# **Evaluation and Validation of Balanced Dataset**

In [4]:
import pandas as pd
import xgboost as xgb
from sklearn.ensemble import RandomForestClassifier
from sklearn.neural_network import MLPClassifier
from sklearn.model_selection import train_test_split
from sklearn.preprocessing import MinMaxScaler
from sklearn.preprocessing import LabelEncoder
from sklearn.metrics import accuracy_score, classification_report, confusion_matrix

## **Step 1: Data Preparation**
- Load the **merged balanced dataset** and **testing set**.
- Split the **balanced dataset** into **training (X_train, y_train)**.
- Ensure both **training and testing data** are properly **scaled**.

In [5]:
# Load merged balanced dataset
df_balanced = pd.read_csv('balanced_attack_data.csv')
df_test = pd.read_csv('UNSW_NB15_testing-set.csv')

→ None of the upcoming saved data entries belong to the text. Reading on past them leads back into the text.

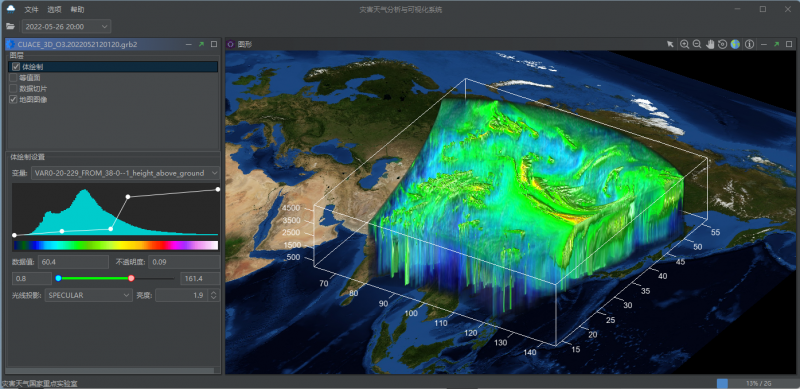Enable the 等值面 layer checkbox
This screenshot has width=800, height=389.
(13, 78)
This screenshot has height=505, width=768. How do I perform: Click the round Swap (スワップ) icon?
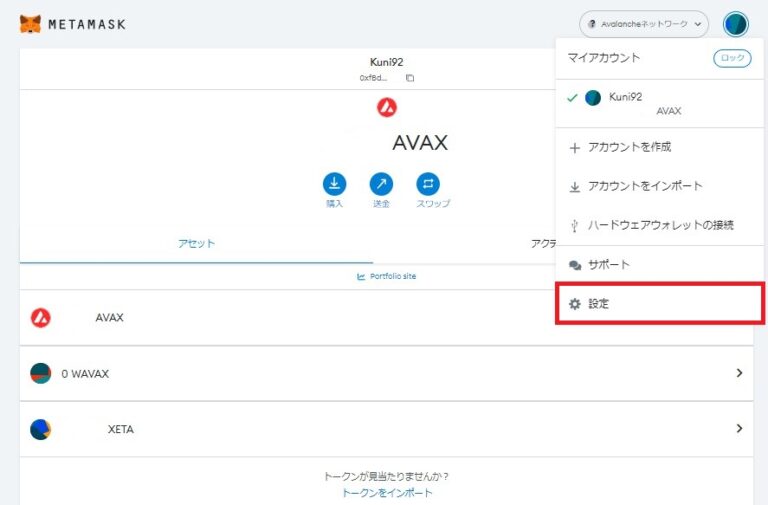428,184
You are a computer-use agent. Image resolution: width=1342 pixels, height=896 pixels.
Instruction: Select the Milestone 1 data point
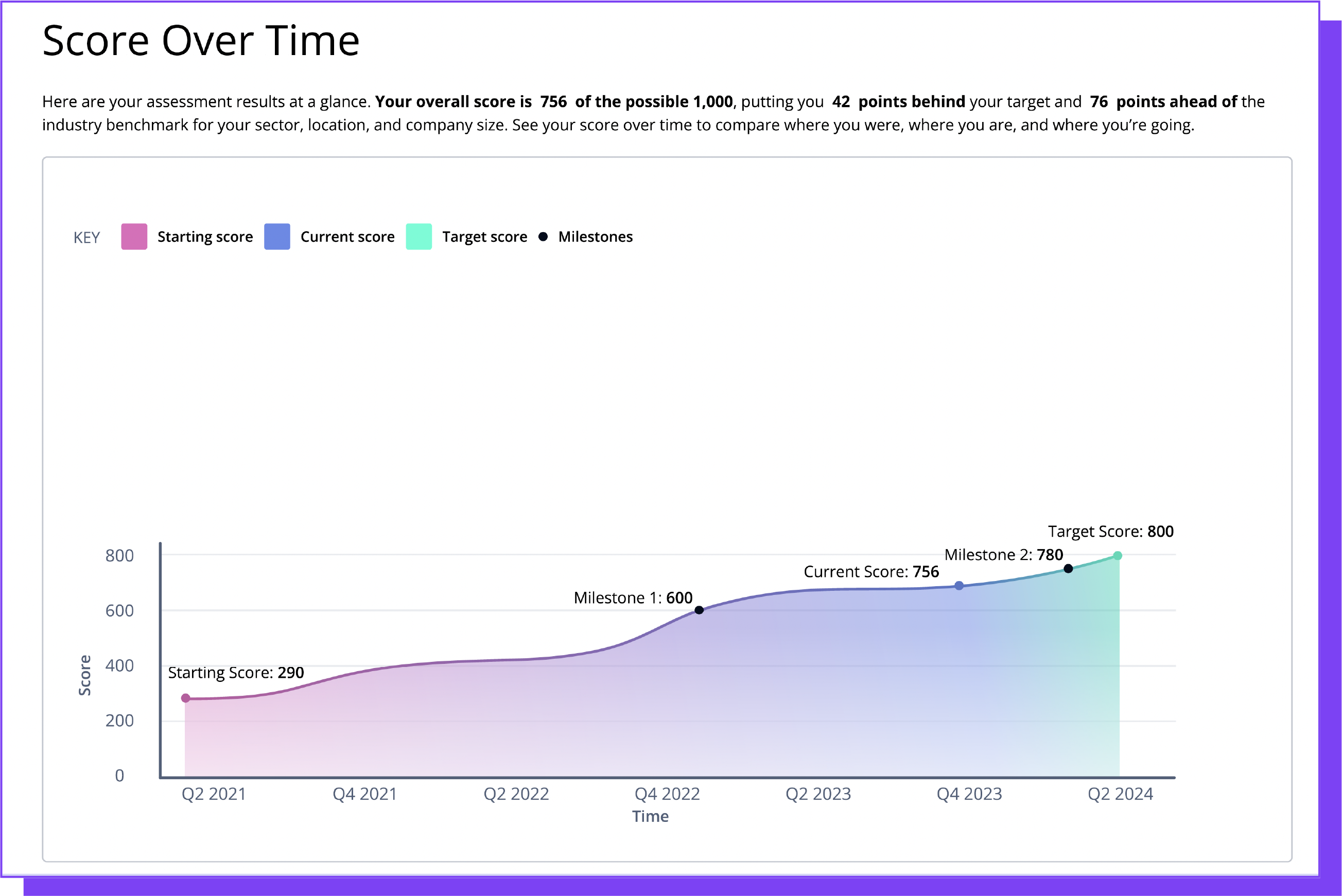point(699,610)
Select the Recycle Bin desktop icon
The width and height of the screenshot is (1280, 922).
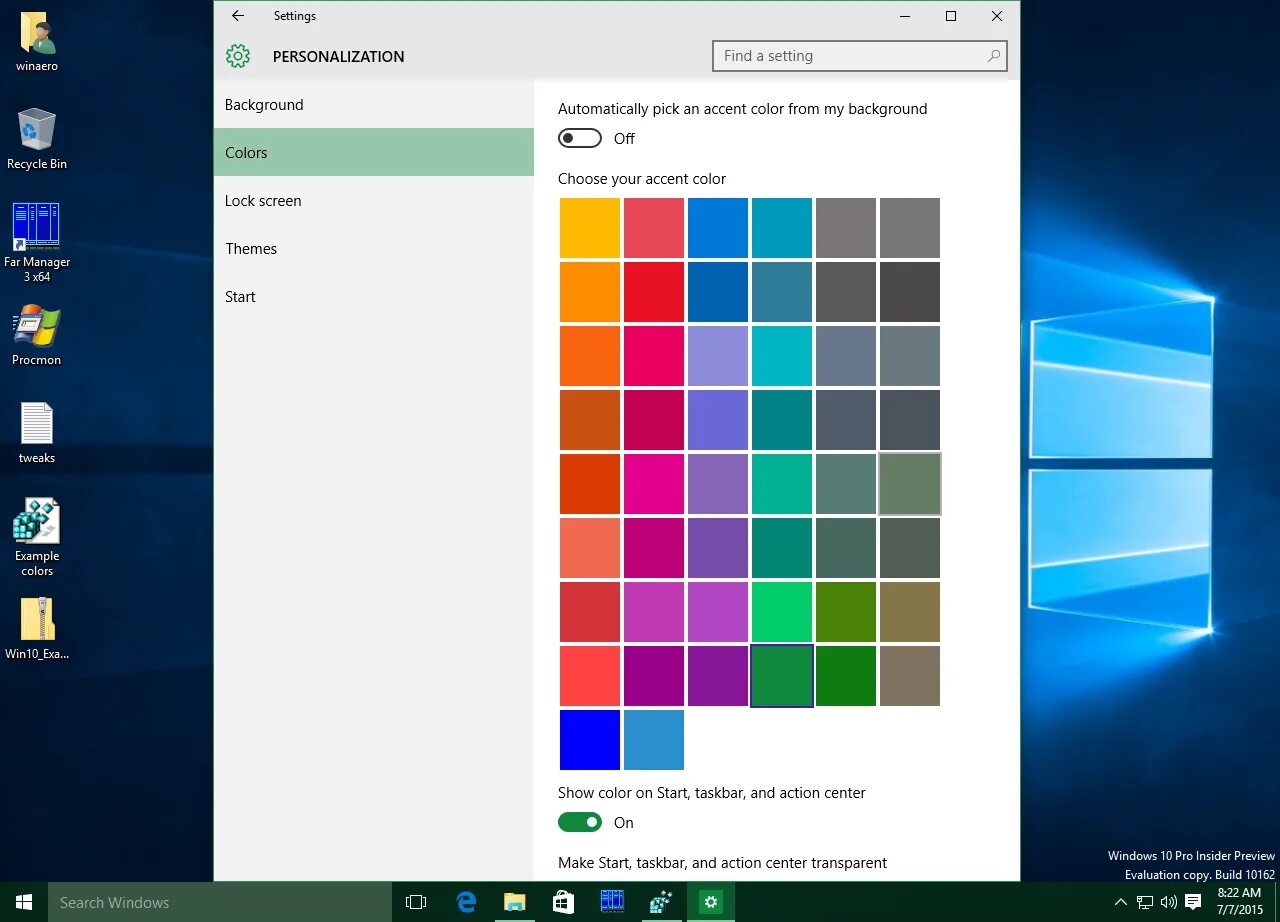pos(37,139)
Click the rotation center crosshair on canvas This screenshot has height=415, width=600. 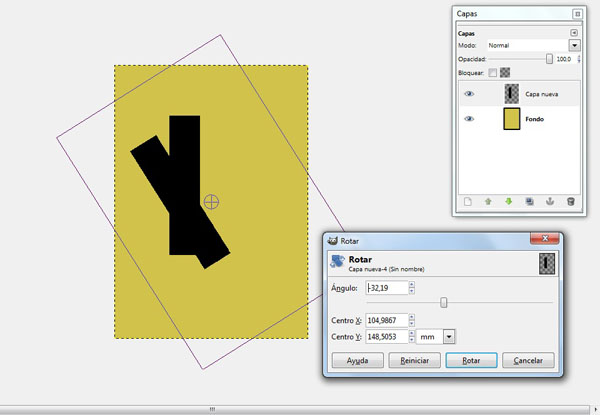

# Drop unnecessary columns in df_test to match df_balanced
df_test = df_test.drop(columns=["id", "proto", "service", "state", "label"], errors="ignore")

# Separate features and labels
X = df_balanced.drop(columns=["attack_cat"])  # Features
y = df_balanced["attack_cat"]  # Labels

# Split into train (70%) and validation (30%) sets
X_train, X_val, y_train, y_val = train_test_split(X, y, test_size=0.3, random_state=42, stratify=y)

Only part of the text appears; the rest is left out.